What about during winter?

"Mom would tell me, 'Don't go without your coat outside. It's cold out. You'll catch a death of cold," said a man who says he did believe his mom at the time.

Well, the virus still has to get in your system and in winter, more people are in close quarters indoors. So you may be exposed to more infected people, but the virus may travel in cold, dry air better from a cough or sneeze. And when your nasal passages are cold, immune cells might not work as well.

"And as a result, the viruses, if they're present in the nasal passage, may replicate more effectively," explained Dr. Lopez. But the virus still has to be present to make you sick.

So we can verify, and the some people we stopped to talk to, figured it's not the temperature, but it's the spread of the virus that makes you sick. But the myth is still spread.

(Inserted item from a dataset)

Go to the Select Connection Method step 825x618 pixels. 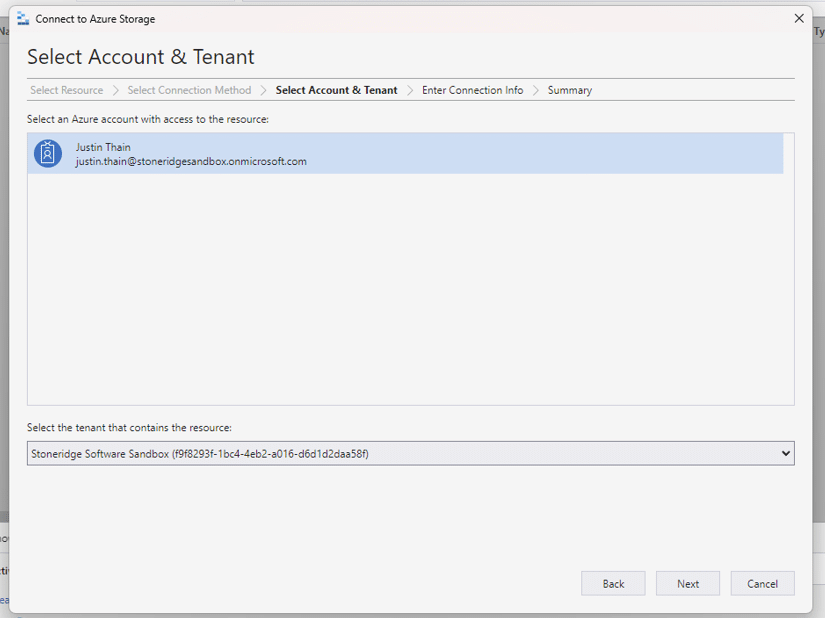coord(189,90)
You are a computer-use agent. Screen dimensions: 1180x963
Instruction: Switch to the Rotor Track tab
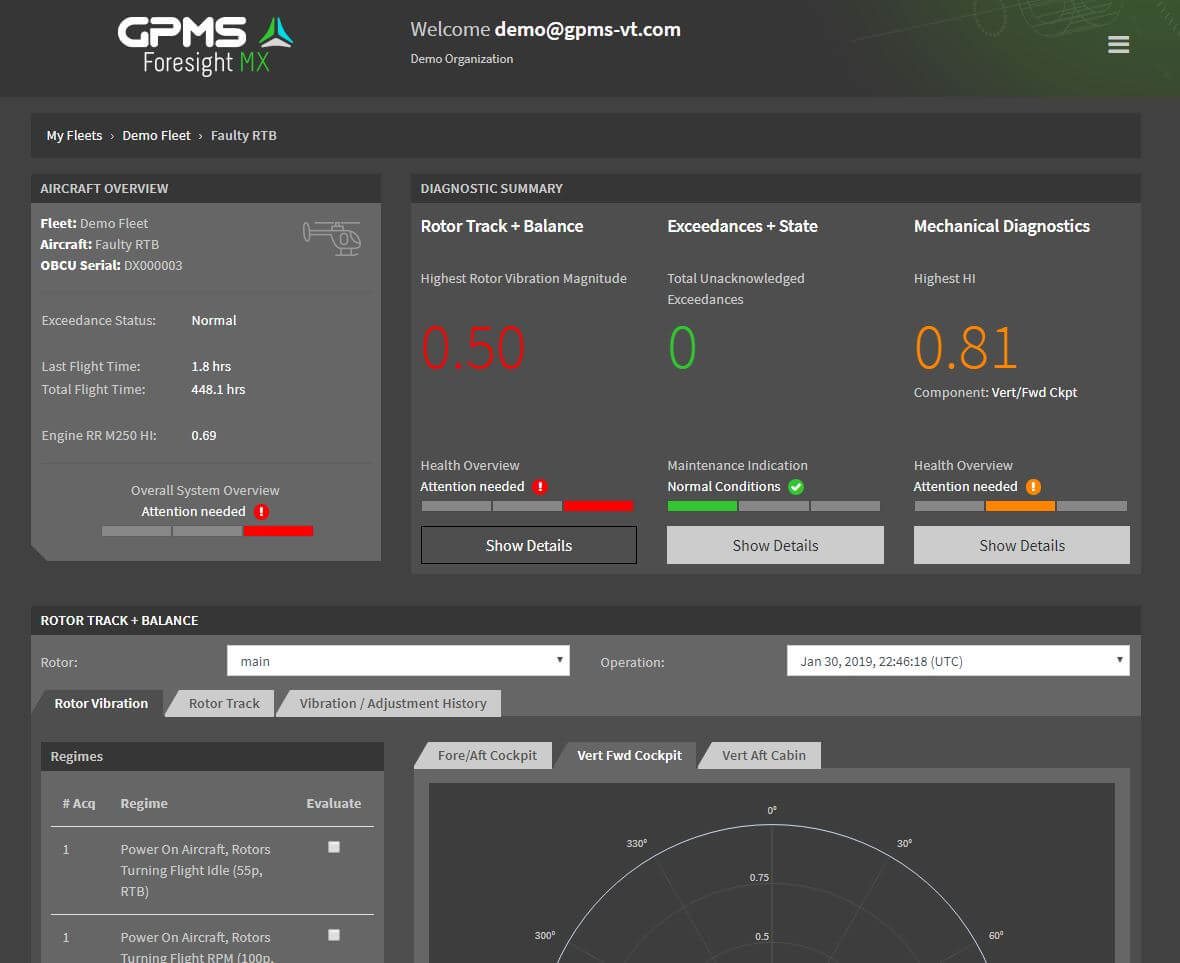coord(224,704)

"Playing out in the rain, you get play in the rain, you're going to get sick. Lowers your immune system," another man remembers his mother saying. "But it's not true."

"Yes," said a young boy about his mother telling him the cold air conditioning would make him sick when coming in from a hot day. His mother standing next to him agreed, "I have."

But when asked if she thought her own words to her son were true? She replied, laughing, "No. I think you get sick with germs."

And she is right.

Dr. Lopez explained that there are more than 200 different cold viruses. And you don't get the same cold strain twice because your body builds immunity once you've been infected by a particular virus.